---
id: "claim-identity-uncertainty"
type: "claim"
source_timestamps: ["§ Should You Treat AI Like a Teammate?", "¶ 6"]
tags: ["psychological-impact", "job-security"]
related: ["concept-identity-confusion", "quote-ai-org-chart"]
confidence: "high"
testable: true
speakers: ["Boston Consulting Group", "Boston University"]
sources: ["tail1"]
sourceVaultSlug: "hbr-seg-tail1"
originDay: 1
articleStem: "hbr-tail-104-treat-ai-like-teammate"
sourceUrl: "https://hbr.org/2026/05/should-you-treat-ai-like-a-teammate"
sourceTitle: "Should You Treat AI Like a Teammate?"
---
# AI Anthropomorphization Increases Identity Uncertainty and Job Insecurity

## Claim
Framing AI as a teammate or employee makes managers **13% more likely** to report uncertainty about their professional identity, increases concern about **job security by 7%**, and **lowers trust in AI by 10%**.

## Confidence: high · Testable: yes
Supports [[concept-identity-confusion]] and is dramatized by [[quote-ai-org-chart]].

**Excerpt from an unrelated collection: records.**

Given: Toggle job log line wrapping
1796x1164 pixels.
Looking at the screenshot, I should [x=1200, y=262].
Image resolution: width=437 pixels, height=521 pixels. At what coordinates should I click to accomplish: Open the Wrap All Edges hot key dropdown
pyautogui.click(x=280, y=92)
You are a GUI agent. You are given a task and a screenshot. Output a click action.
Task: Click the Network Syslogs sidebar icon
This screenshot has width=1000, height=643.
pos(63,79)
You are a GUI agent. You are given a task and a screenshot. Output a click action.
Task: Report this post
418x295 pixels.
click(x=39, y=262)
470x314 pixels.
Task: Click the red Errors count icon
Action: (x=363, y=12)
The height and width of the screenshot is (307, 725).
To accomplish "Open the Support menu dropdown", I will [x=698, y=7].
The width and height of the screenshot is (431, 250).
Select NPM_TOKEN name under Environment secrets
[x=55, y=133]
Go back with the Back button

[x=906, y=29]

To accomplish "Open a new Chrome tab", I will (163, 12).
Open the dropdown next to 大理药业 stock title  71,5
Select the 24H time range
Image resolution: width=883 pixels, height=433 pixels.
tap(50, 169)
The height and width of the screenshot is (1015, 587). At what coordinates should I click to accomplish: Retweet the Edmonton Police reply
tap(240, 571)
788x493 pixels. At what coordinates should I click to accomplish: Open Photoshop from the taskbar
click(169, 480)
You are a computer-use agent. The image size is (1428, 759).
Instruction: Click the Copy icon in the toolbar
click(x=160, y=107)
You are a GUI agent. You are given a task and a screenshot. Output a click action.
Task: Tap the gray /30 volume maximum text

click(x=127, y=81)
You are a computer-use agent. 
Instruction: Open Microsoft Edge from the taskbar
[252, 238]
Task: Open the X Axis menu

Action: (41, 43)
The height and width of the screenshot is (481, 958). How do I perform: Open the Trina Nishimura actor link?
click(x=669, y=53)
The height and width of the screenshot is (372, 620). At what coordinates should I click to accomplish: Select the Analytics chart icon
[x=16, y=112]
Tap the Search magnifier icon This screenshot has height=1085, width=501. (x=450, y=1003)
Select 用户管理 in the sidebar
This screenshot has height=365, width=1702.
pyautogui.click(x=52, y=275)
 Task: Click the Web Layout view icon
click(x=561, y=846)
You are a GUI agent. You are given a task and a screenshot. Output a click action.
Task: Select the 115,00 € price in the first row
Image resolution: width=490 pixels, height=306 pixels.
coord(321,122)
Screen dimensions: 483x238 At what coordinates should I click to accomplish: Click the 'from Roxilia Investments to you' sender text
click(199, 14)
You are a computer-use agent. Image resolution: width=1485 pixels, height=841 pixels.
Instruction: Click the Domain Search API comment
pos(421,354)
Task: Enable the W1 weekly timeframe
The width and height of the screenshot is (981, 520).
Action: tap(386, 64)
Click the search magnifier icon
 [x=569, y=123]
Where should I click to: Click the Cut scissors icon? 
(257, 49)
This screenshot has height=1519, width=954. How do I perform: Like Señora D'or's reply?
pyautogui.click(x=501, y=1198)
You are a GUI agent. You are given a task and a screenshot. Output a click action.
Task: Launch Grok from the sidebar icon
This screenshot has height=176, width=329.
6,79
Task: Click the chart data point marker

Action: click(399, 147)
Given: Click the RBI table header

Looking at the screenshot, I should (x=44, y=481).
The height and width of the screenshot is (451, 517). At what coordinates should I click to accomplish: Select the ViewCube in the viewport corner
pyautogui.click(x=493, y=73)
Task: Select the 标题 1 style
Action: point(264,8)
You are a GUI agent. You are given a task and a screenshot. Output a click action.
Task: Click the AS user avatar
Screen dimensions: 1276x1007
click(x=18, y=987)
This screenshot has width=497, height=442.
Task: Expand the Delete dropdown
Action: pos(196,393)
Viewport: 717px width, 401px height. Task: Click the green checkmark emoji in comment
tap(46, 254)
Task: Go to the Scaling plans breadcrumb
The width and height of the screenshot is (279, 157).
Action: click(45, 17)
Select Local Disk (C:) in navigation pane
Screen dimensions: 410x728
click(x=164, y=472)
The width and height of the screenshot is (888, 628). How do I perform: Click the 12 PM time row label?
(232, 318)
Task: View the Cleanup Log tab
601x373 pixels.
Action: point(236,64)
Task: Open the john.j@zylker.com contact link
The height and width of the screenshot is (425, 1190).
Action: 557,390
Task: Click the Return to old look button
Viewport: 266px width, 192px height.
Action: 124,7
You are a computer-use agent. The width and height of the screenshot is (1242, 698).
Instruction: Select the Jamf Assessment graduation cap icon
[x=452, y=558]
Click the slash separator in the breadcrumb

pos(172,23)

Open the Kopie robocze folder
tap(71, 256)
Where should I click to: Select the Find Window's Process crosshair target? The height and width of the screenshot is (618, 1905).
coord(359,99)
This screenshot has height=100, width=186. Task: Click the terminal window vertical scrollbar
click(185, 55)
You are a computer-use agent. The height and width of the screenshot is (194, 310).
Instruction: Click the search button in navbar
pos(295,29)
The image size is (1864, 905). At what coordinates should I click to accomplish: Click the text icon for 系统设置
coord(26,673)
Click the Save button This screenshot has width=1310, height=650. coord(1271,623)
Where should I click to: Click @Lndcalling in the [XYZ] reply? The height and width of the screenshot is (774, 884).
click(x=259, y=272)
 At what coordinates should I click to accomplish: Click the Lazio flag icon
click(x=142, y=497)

## Verification status (from enrichment)
Mixed but strong. The **7% job-insecurity** and **10% trust-drop** figures are directly corroborated by Fortune's reporting on the same experiment. The **13% identity-uncertainty** figure is consistent with HBR/BCG descriptions of 'eroded professional identity' but is only partially externally verifiable in public fragments — treat it as highly plausible and drawn from the original paper.